No Rito Bizantino, a festa deles é celebrada no dia 9 de março, e originalmente era celebrada na mesma data no Ocidente. Santa Francisca de Roma morreu no mesmo dia, em 1440; quando foi canonizada em 1608 (junto com São Carlos Borromeu), sua festa foi alocada naquela data, enquanto a dos mártires passou para o dia 10. Na reforma das rubricas de 1961, os dias feriais da Quaresma ganharam precedência sobre a maioria das festas, e a dos Quarenta foi permanentemente reduzida a uma comemoração, já que o dia 10 de março não pode cair fora da Quaresma. Apesar da grande veneração a eles no Oriente e da antiguidade da festa, ela foi abolida no calendário do Novus Ordo

Na tradição bizantina, a Eucaristia é celebrada somente aos domingos e sábados da Quaresma, mas não nos dias de semana, com exceção da Anunciação. Às quartas e sextas da Quaresma é rezada uma forma especial das Vésperas, chamada “Liturgia dos Dons Pressantificados”, na qual a sagrada Comunhão distribuída é a que foi consagrada no domingo anterior. As leituras da Sagrada Escritura nessas Vésperas são tiradas de Gênesis e Provérbios; porém, quando uma festa muito importante cai num desses dias, uma Epístola e o Evangelho são adicionados ao rito, cantados como na Divina Liturgia, e a festa dos Quarenta Mártires está entre eles. Além disso, o rigoroso jejum quaresmal é relaxado no dia 9 de março, de modo que vinho e óleo podem ser consumidos.

Nos anais da hagiografia cristã, há muitas histórias de pessoas que se converteram espontaneamente à fé ao testemunhar a constância dos mártires em meio a tormentos; não é raro que essas mesmas pessoas se tornem mártires, chegando inclusive a se unir por iniciativa própria e imediatamente aos cristãos que padecem, tal como fez o guarda mencionado entre os Quarenta. Esse fenômeno aconteceu outra vez recentemente, na pessoa de um certo Matthew Ayariga, um chadiano capturado na Líbia por muçulmanos fanáticos junto com um grupo de vinte coptas egípcios. Embora não fosse membro da Igreja Copta, recusou-se a aderir ao islã, mesmo sob ameaça de ser decapitado; vendo como os outros rezavam e pronunciavam o Santo Nome de Jesus enquanto eram mortos, disse sobre eles: “O Deus deles é o meu Deus”, e foi assassinado junto com eles.
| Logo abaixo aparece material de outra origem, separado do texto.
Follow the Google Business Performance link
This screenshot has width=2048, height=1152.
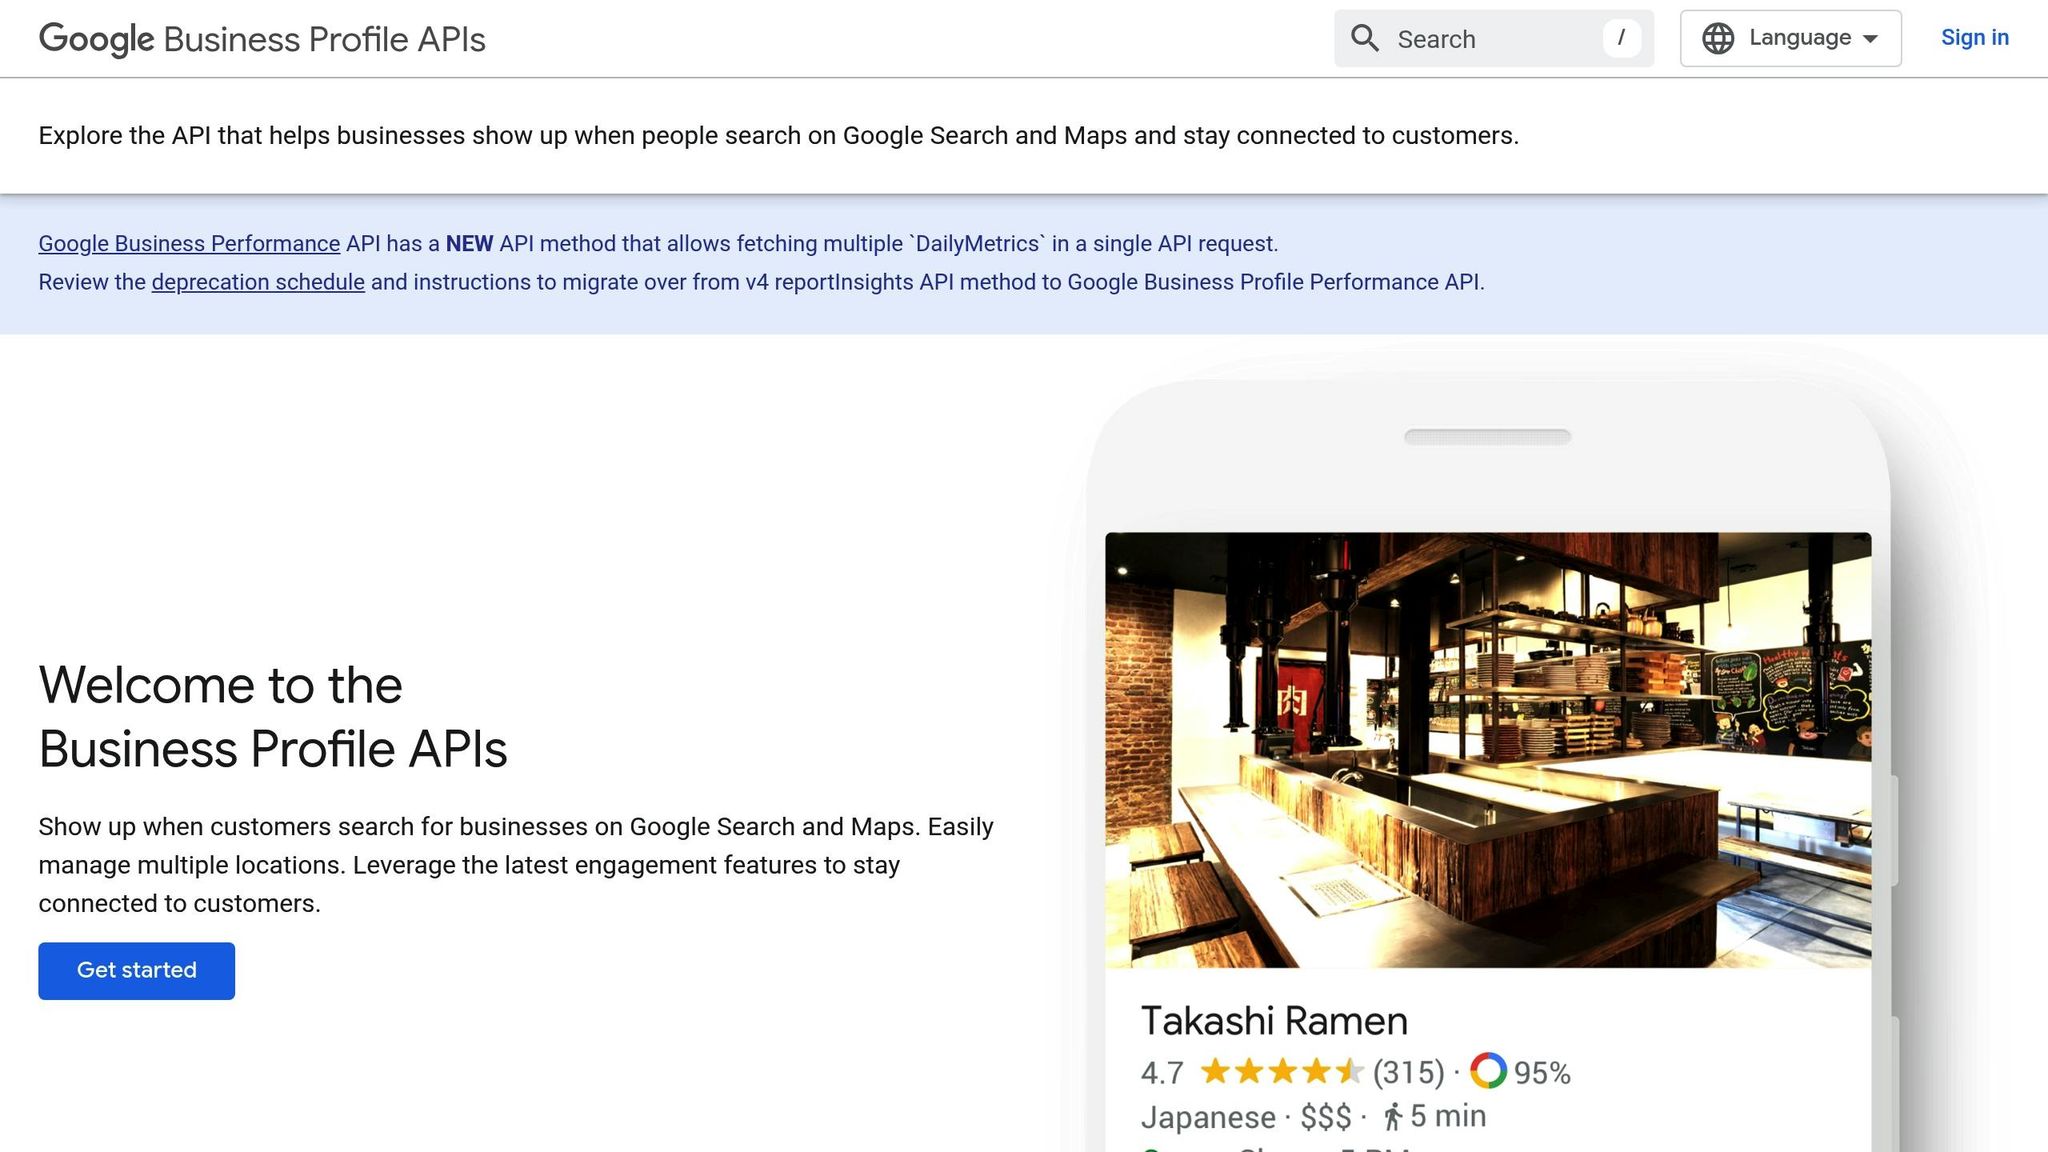(189, 243)
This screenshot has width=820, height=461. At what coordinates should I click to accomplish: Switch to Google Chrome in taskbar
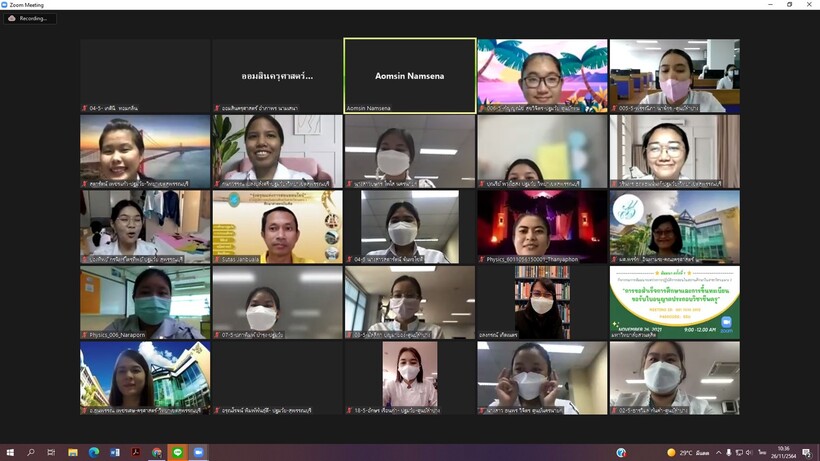click(x=157, y=452)
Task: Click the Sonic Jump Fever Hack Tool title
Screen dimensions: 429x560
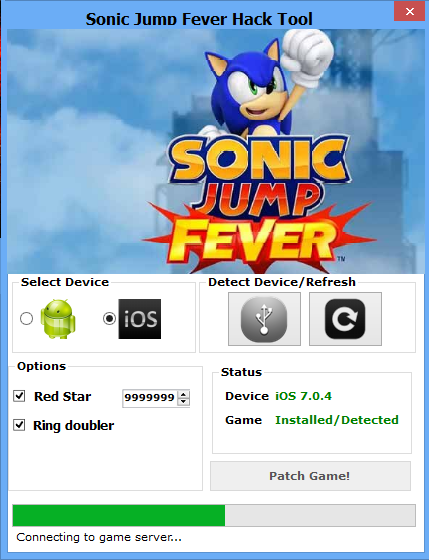Action: tap(199, 19)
Como disse recentemente, os vinte e um foram canonizados como mártires pelo Papa copta Tawadros II.

Notas

  1. No Martirológio Romano atual, consta ainda hoje o seguinte elogio aos Quarenta Mártires, no dia 9 de março: “Em Sebaste, na antiga Armênia, hoje Sivas, na Turquia, a paixão dos santos quarenta soldados da Capadócia, que, unidos não pelo sangue mas pela fé e obediência à vontade do Pai celeste, no tempo do imperador Licínio, depois de sofrerem os cárceres e outros cruéis tormentos, foram expostos nus ao ar livre durante um inverno extremamente frio e obrigados a passar a noite num lago gelado; finalmente, foram-lhes quebradas as pernas e assim consumaram o seu glorioso martírio”. O Martirológio antigo descreve com ainda mais minúcias as torturas desses bravos mártires: “depois de sofrer as cadeias e os hediondos cárceres, depois de terem o rosto pisado com pedras, num inverno rigorosíssimo, foram obrigados a passar a noite nus sobre um lago gelado, a céu aberto, onde os membros se lhes abriam com o frio, e finalmente, quebrando-se-lhes as pernas, consumaram seu martírio” (N.T.).